> [What you should do]: Take the line containing "Task: Select Start Here in navigation" and each line after it through the end of the data below, and return them exactly, minus any pictures.

> [Material shown]:
※ ※ ※

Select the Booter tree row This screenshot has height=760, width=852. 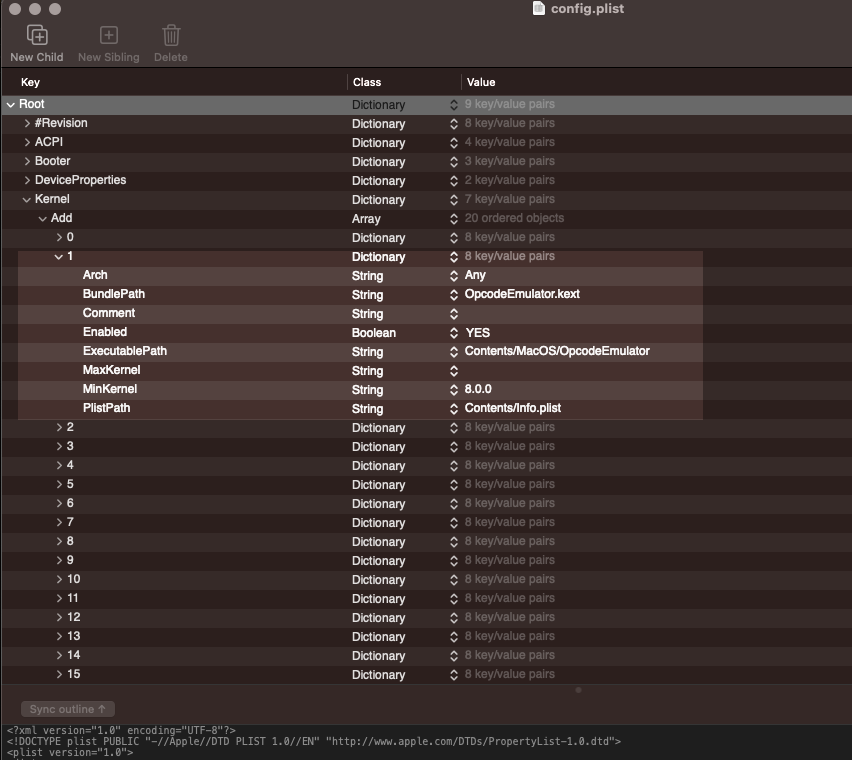click(x=53, y=161)
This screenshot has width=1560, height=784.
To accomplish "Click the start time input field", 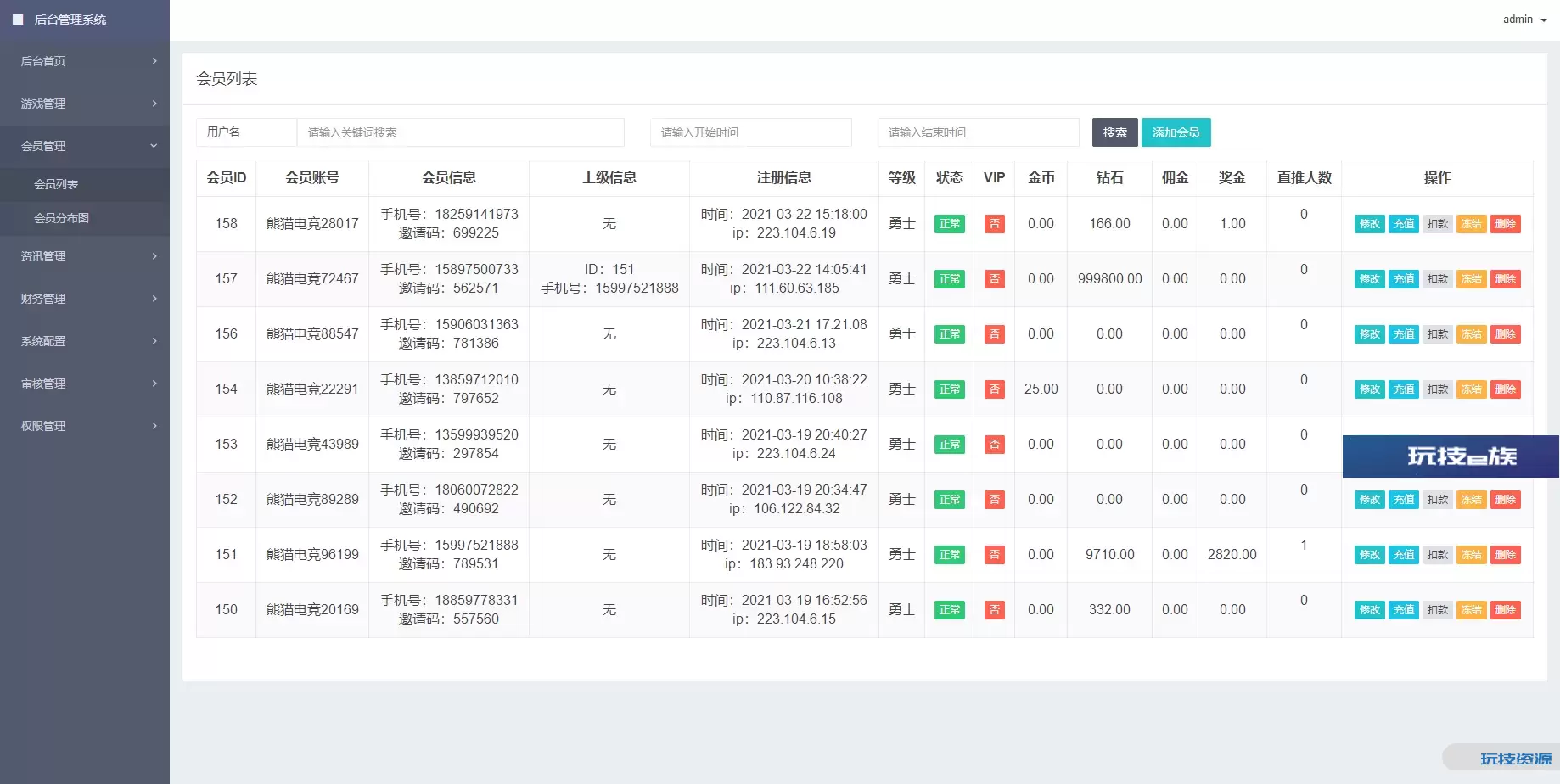I will [x=750, y=132].
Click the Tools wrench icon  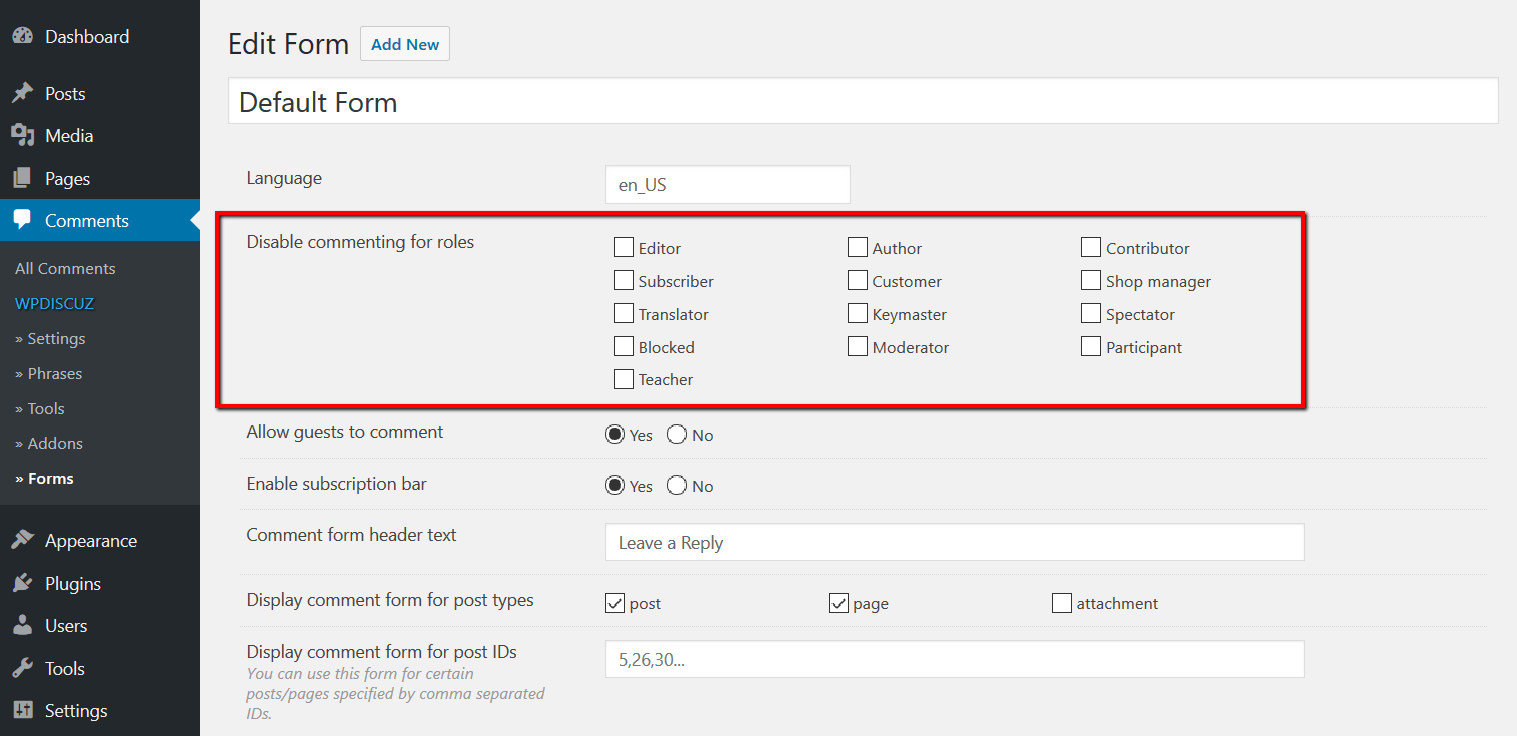22,669
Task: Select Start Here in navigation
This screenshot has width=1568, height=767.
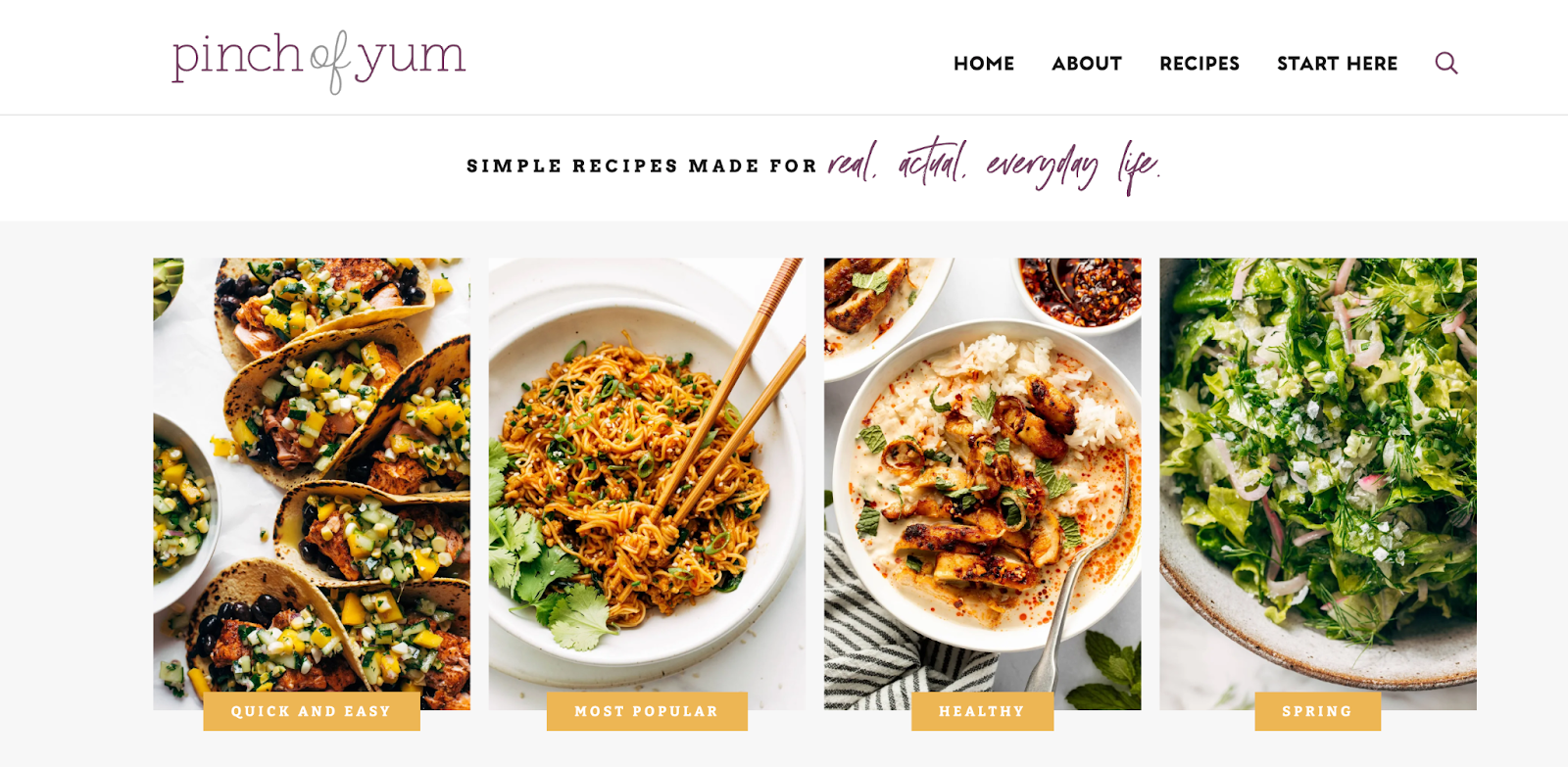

※ ※ ※

> [Output for this task]:
Task: Select Start Here in navigation
This screenshot has width=1568, height=767.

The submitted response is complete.